00:00 26 Maggio 2003

I temporali della settimana, dove colpiranno maggiormente?

Ecco quali zone potrebbero essere “a rischio” temporale nel corso del prossimi giorni.

I temporali della settimana, dove colpiranno maggiormente?

La settimana che stiamo per affrontare sarà caratterizzata da tempo piuttosto instabile su parecchie regioni. La presenza di una depressione isolata in area mediterranea determinerà la formazione di annuvolamenti a cui saranno associate anche manifestazioni temporalesche.

Anche l’azione riscaldante del sole avrà la sua importanza, in quanto fornirà ulteriore energia alla formazione dei temporali.

Quali regioni risentiranno maggiormente di questa situazione? Nel corso della giornata di martedì 27 e mercoledì 28 maggio le correnti proverranno dai quadranti orientali. Solo all’estremo sud avremo ancora correnti meridionali.

Quindi, in queste due giornate, saranno soprattutto le regioni centro-settentrionali ad avere maggiore possibilità di temporali, soprattutto nelle ore pomeridiane e serali.

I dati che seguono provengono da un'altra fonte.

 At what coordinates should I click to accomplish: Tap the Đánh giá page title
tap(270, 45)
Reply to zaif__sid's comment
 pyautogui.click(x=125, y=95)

Nel pomeriggio focolai temporaleschi si formeranno sulla fascia prealpina centrale ed occidentale, sull’Appennino ligure e sulle Alpi Marittime. Tali fenomeni seguiranno le correnti dominanti in quota e tenderanno a sconfinare in parte anche sulle coste liguri e sulle pianure. Su queste ultime zone qualche fenomeno temporalesco vi potrebbe essere anche nelle ore notturne.

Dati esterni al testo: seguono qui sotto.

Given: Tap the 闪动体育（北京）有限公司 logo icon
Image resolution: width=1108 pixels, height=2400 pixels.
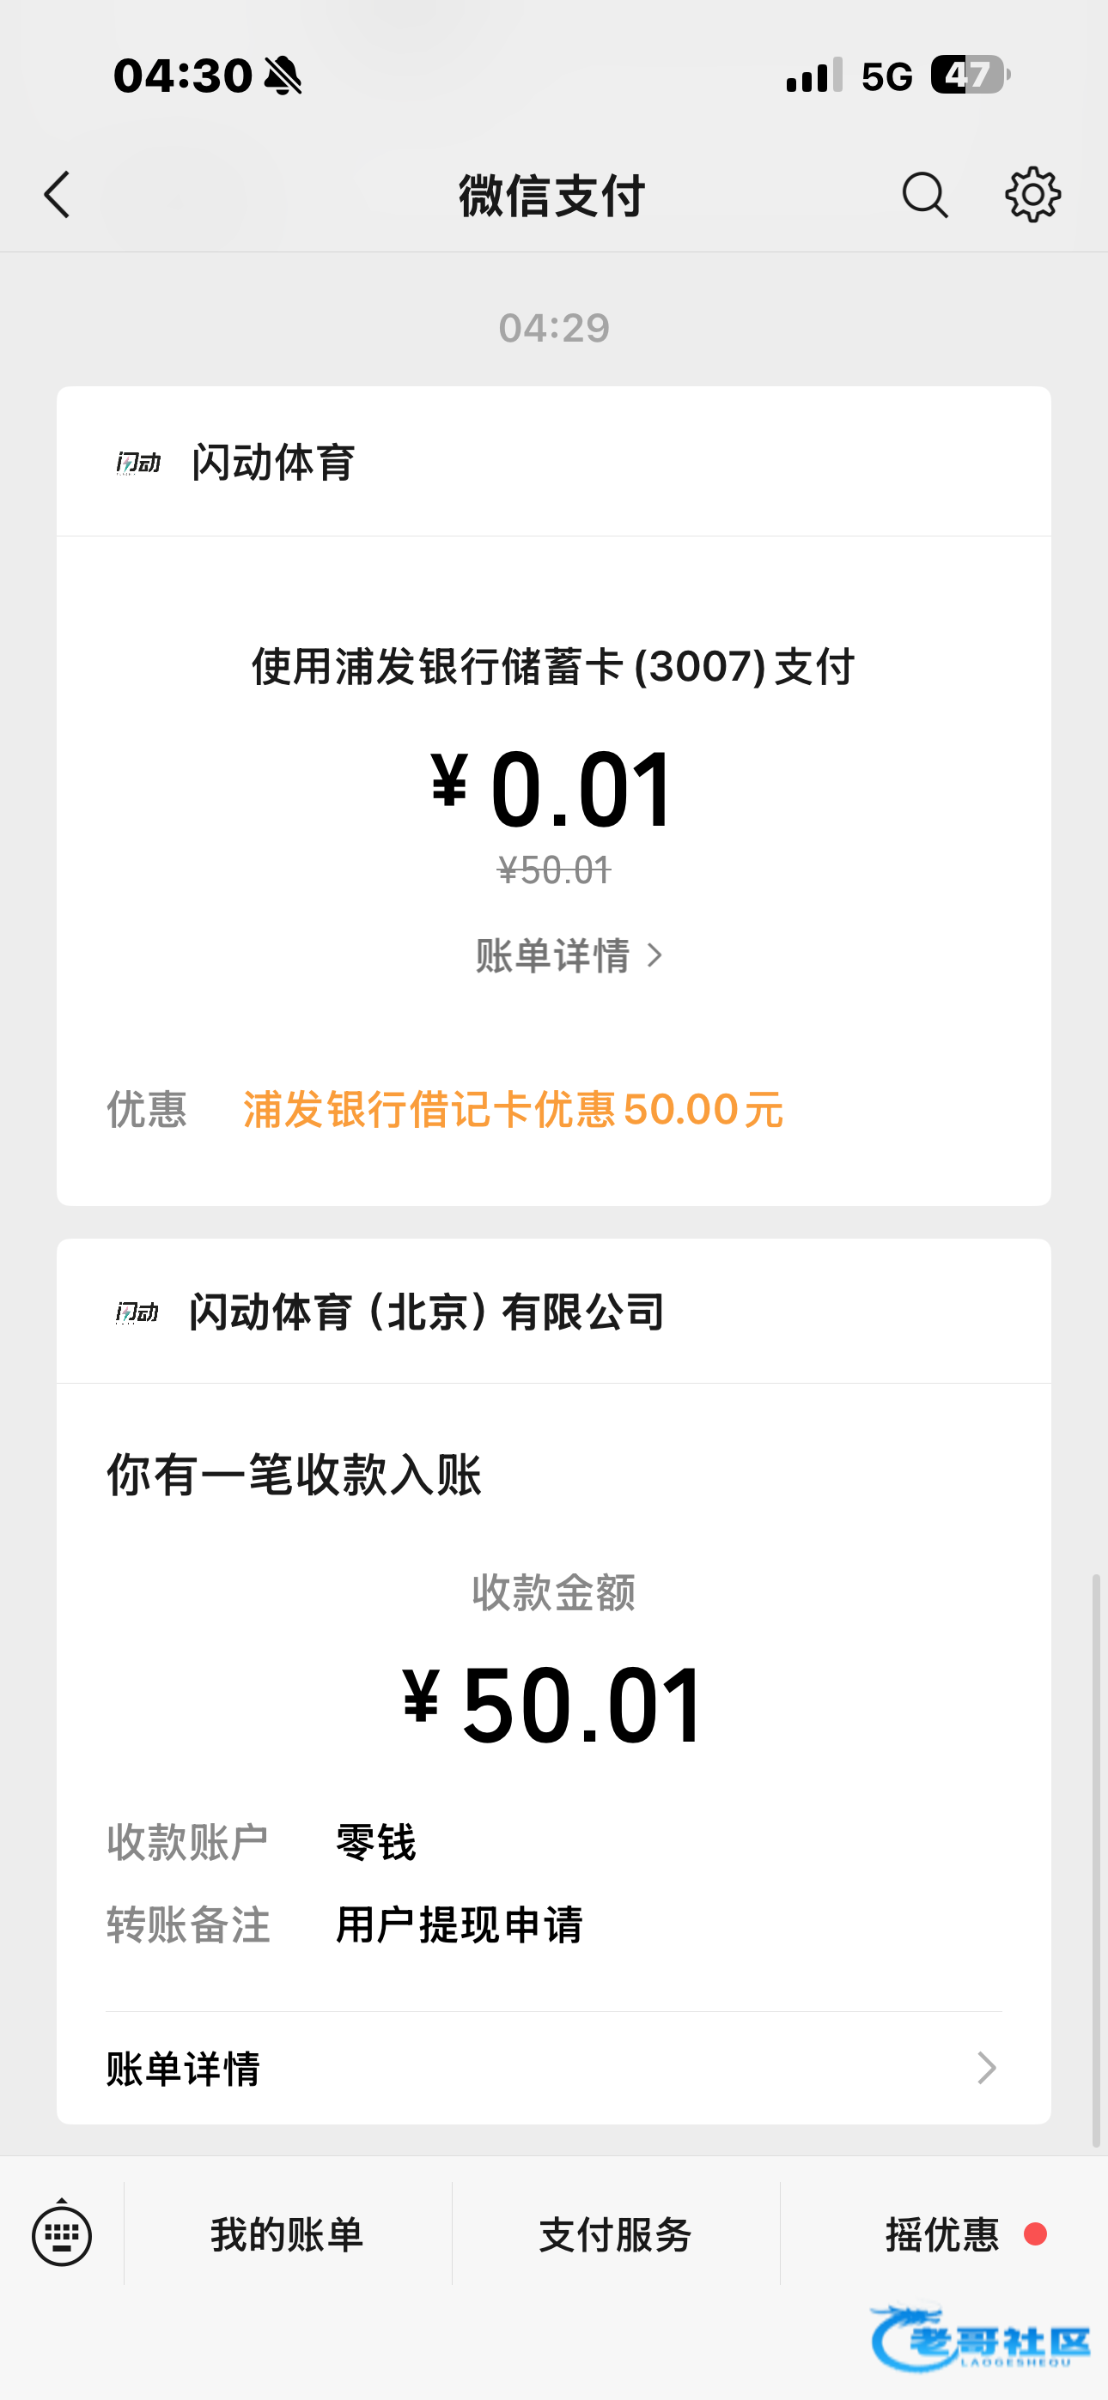Looking at the screenshot, I should 137,1312.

Al centro molte nubi e possibili temporali sulla Sardegna, anche in mare aperto, specie di sera e di notte. Nel pomeriggio, invece, gli annuvolamenti “partiranno” dai contrafforti appenninici e tenderanno a sconfinare con il suo carico di rovesci e temporali fino sulle coste tirreniche. In poche parole, nel primo pomeriggio i fenomeni saranno più probabili sull’Appennino tosco-emiliano, umbro marchigiano e laziale e nel tardo pomeriggio sulle coste della Toscana e del Lazio.

Le coste del versante adriatico si troveranno con correnti che proverranno dal mare, quindi più stabili e i temporali saranno meno probabili.

Giovedì 29 e venerdì 30 maggio, con lo spostamento del minimo di pressione verso il meridione, i temporali frequenteranno maggiormente i rilievi centro-meridionali, specie quelli laziali, campani e calabresi, con sconfinamenti possibili soprattutto sulle coste del Lazio e della Campania. Anche in Sicilia vi potrebbero essere dei temporali, più frequenti di notte in mare aperto e nel pomeriggio sui rilievi dell’Isola.

Non si esclude ancora qualche fenomeno sull’arco alpino e sull’Appennino settentrionale, ma in misura minore rispetto ai giorni precedenti.

Sabato 31 maggio e domenica 1 giugno, il tempo dovrebbe migliorare quasi ovunque, fatta eccezione per qualche fenomeno residuo al centro-sud. Anche le temperature dovrebbero aumentare.